Description
Hi! I am trying to export a trained segmentation model in pytorch to tensorrt. A am converting first the pytorch model to ONNX and from ONNX to tensorrt. All this is done in python.
The problem is that the exported tensorrt model is producing slightly (but important) different results than its pytorch or ONNX counterparts. Because of this, the accuracy is dropping by more than 10% in my dataset.

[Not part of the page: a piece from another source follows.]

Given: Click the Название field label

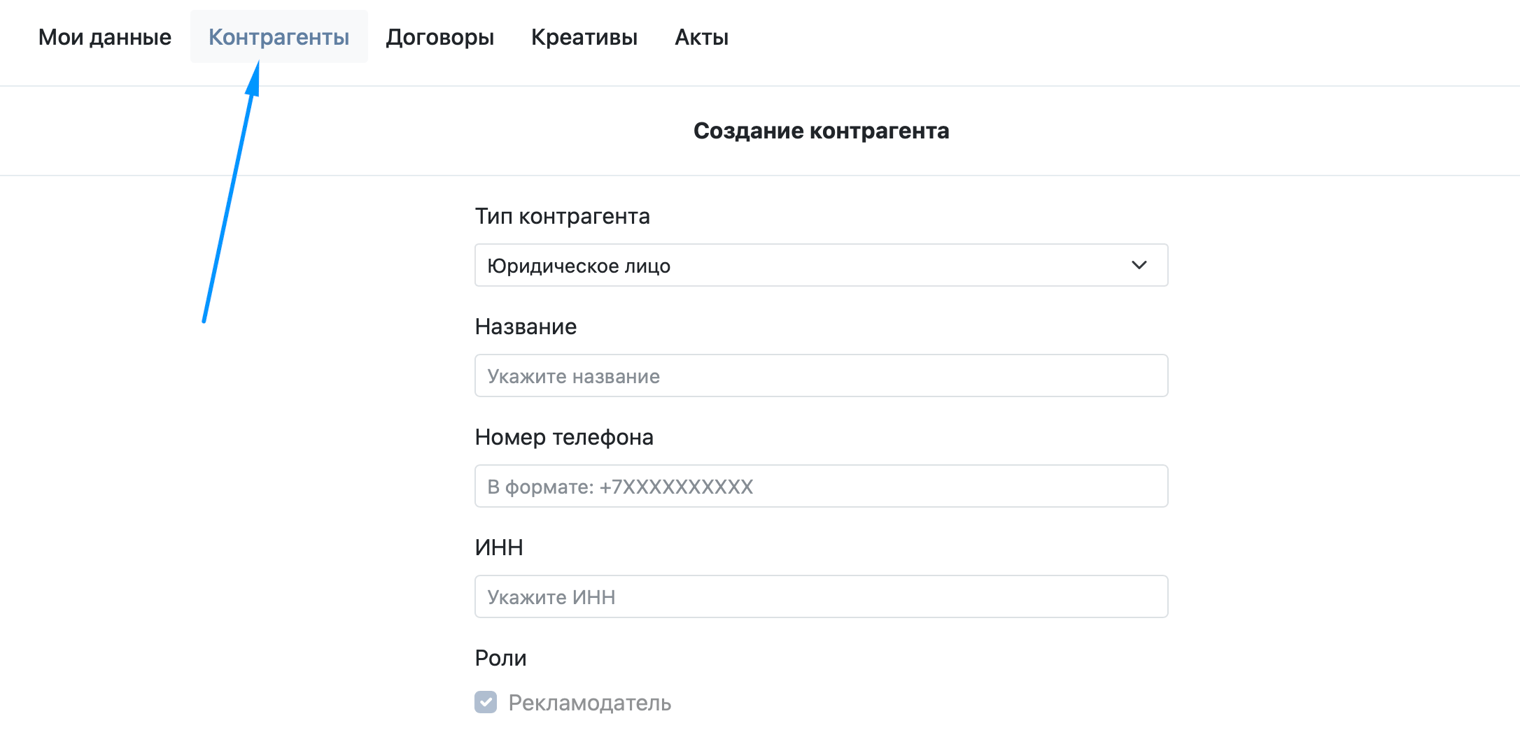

Note that I am using float32 so I wouldn’t expect such a performance degradation.
You’ll find the environment to run everything as well as a the python code with the model in pytorch (and its weights) and the conversion process. At the end of the script the output of pytorch, onnx and tensorrt is compared.
Environment
TensorRT Version: 8.2.1
GPU Type: NVIDIA GeForce RTX 3070 Laptop GPU
Nvidia Driver Version: 515.48.07
CUDA Version: 11.5
CUDNN Version: 8
Operating System + Version: 20.04.3 LTS (Focal Fossa)

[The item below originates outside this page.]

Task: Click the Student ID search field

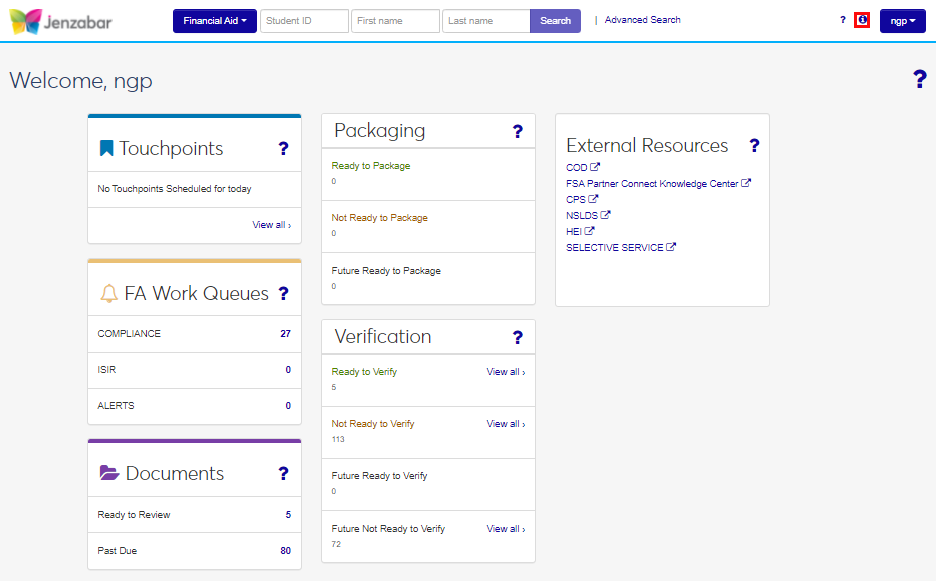Action: (304, 21)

Python Version (if applicable): 3.8.10
TensorFlow Version (if applicable):
PyTorch Version (if applicable): 1.8.0
Baremetal or Container (if container which image + tag): Docker container nvcr.io/nvidia/tensorrt:21.12-py3
Relevant Files
You can find the code below and the dockerfile used.
test_trt.py (15.7 KB)
Steps To Reproduce
I am using the following Dockerfile
FROM nvcr.io/nvidia/tensorrt:21.12-py3
RUN pip install https://download.pytorch.org/whl/cu111/torch-1.8.1%2Bcu111-cp38-cp38-linux_x86_64.whl onnx onnxruntime
And the python code
from typing import Tuple
import numpy as np
import onnxruntime
import pycuda.autoinit as cudainit
import pycuda.driver as cuda
import tensorrt as trt
import torch
import os
import subprocess
import torch
import torch.nn as nn
import torch.nn.functional as F
class ConvBNReLU(nn.Module):
def __init__(
self,
in_chan,
out_chan,
ks=3,
stride=1,
padding=1,
dilation=1,
groups=1,
bias=False,
):
super(ConvBNReLU, self).__init__()
self.conv = nn.Conv2d(
in_chan,
out_chan,
kernel_size=ks,
stride=stride,
padding=padding,
dilation=dilation,
groups=groups,
bias=bias,
)
self.bn = nn.BatchNorm2d(out_chan)
self.relu = nn.ReLU(inplace=True)
def forward(self, x):
feat = self.conv(x)
feat = self.bn(feat)
feat = self.relu(feat)
return feat
class DetailBranch(nn.Module):
def __init__(self):
super(DetailBranch, self).__init__()
self.S1 = nn.Sequential(
ConvBNReLU(3, 64, 3, stride=2),
ConvBNReLU(64, 64, 3, stride=1),
)
self.S2 = nn.Sequential(
ConvBNReLU(64, 64, 3, stride=2),
ConvBNReLU(64, 64, 3, stride=1),
ConvBNReLU(64, 64, 3, stride=1),
)
self.S3 = nn.Sequential(
ConvBNReLU(64, 128, 3, stride=2),
ConvBNReLU(128, 128, 3, stride=1),
ConvBNReLU(128, 128, 3, stride=1),
)
def forward(self, x):
feat = self.S1(x)
feat = self.S2(feat)
feat = self.S3(feat)
return feat
class StemBlock(nn.Module):
def __init__(self):
super(StemBlock, self).__init__()
self.conv = ConvBNReLU(3, 16, 3, stride=2)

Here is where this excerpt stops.